Highly negatively charged bio-polyelectrolytes such as nucleic acids (both DNA and RNA) cannot exert their biological function in any viable organism without the presence of metal ions such as sodium, potassium, magnesium and other multivalent ions. The intricate interplay between the negatively charged backbone and the cations in solution is key to understand how these molecules fold and function in different environments.
DNA CONDENSATION
Motivated by the biological significance of genome packaging -particularly in simple systems such as virus, bacteriophage and sperms, cations-mediated DNA-DNA interaction has attracted substantial interest both from theorists and experimentalist. Condensation of DNA induced by multivalent ions has been studied for many years.
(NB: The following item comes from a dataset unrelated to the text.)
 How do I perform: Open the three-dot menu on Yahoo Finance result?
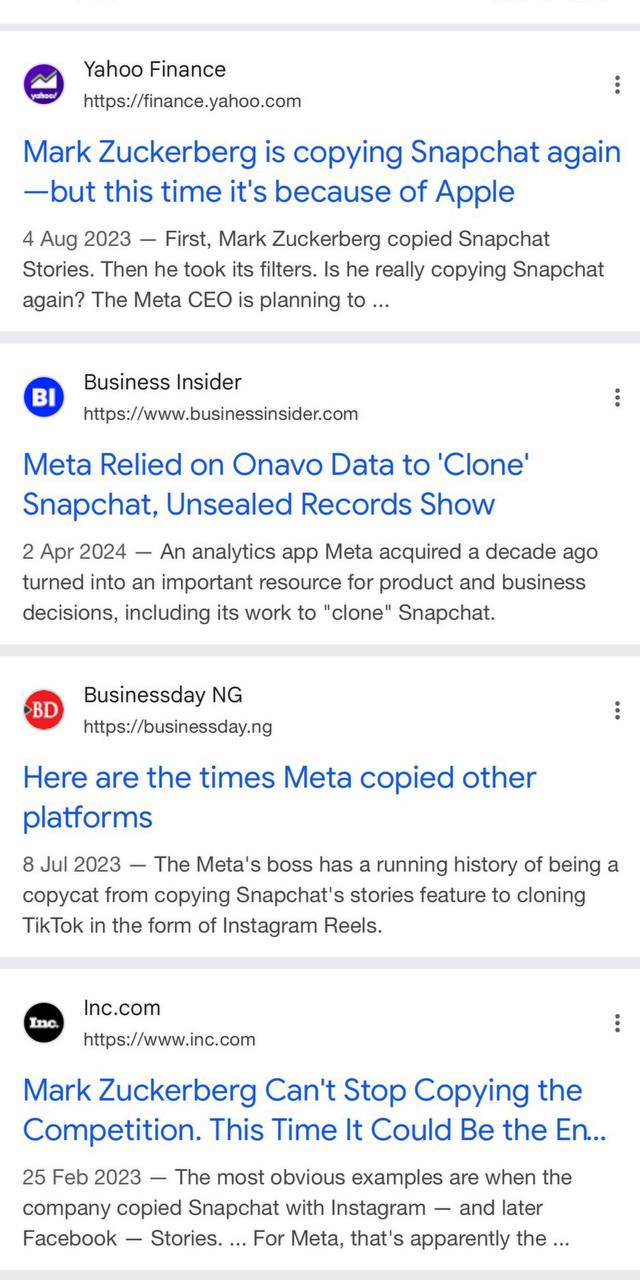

Divalent alkali cations (Mg2+) are already known to play important roles in nucleic acid interaction but divalent ions induced condensation are not reported yet. Condensation has been reported for other polyelectrolyte as well, including actin and microtubules. Although a lot of effort has been done to elucidate the mechanism involved in stabilizing the condensed state but the detailed atomic level mechanism of condensation is still unclear.
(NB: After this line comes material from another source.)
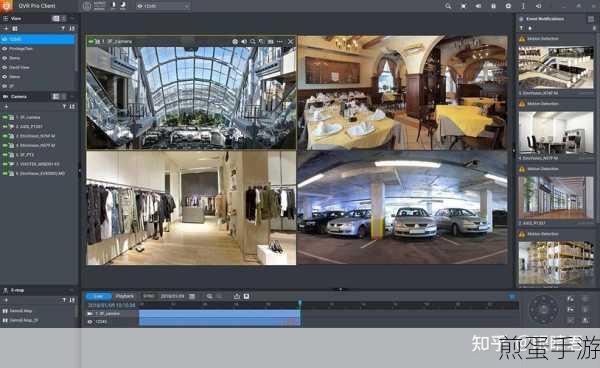600x368 pixels.
Task: Switch to the Playback tab above timeline
Action: (x=125, y=296)
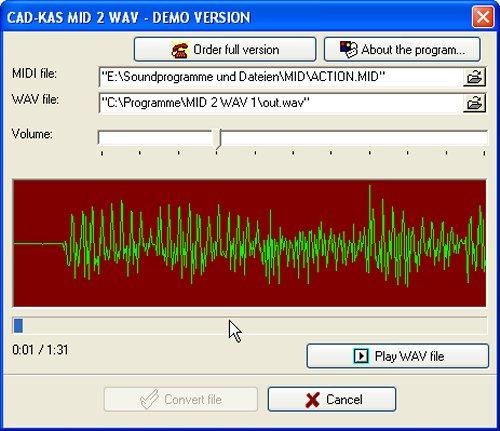Click the play triangle icon on Play WAV file

click(x=361, y=356)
Cation-induced condensation cannot be explained with mean-field-theory that always predict a repulsive interaction between like-charged polyelectrolytes. Recent advances in the physics of strongly interacting systems go beyond the classical framework and it is now well established that dynamic correlation of cations gives rise to an attractive force. In theoretical modeling, DNA is usually treated as a uniformly charged cylinder, the counterions as point charges, and water as a continuous dielectric medium. In dense system such as DNA condensation, a molecular description is necessary for an understanding of the condensation phenomenon. This can be achieved with the molecular dynamics (MD) computer simulation method.
In our recent work, we report the first observation of sequence-dependent dsDNA condensation by divalent alkali cations using MD simulations. We also propose a new mechanism of sequence-directed DNA condensation, where consecutive adenine bases enhance the cation groove binding and the exposed cations are spatially correlated with the phosphate groups from neighboring DNA to elicit attraction.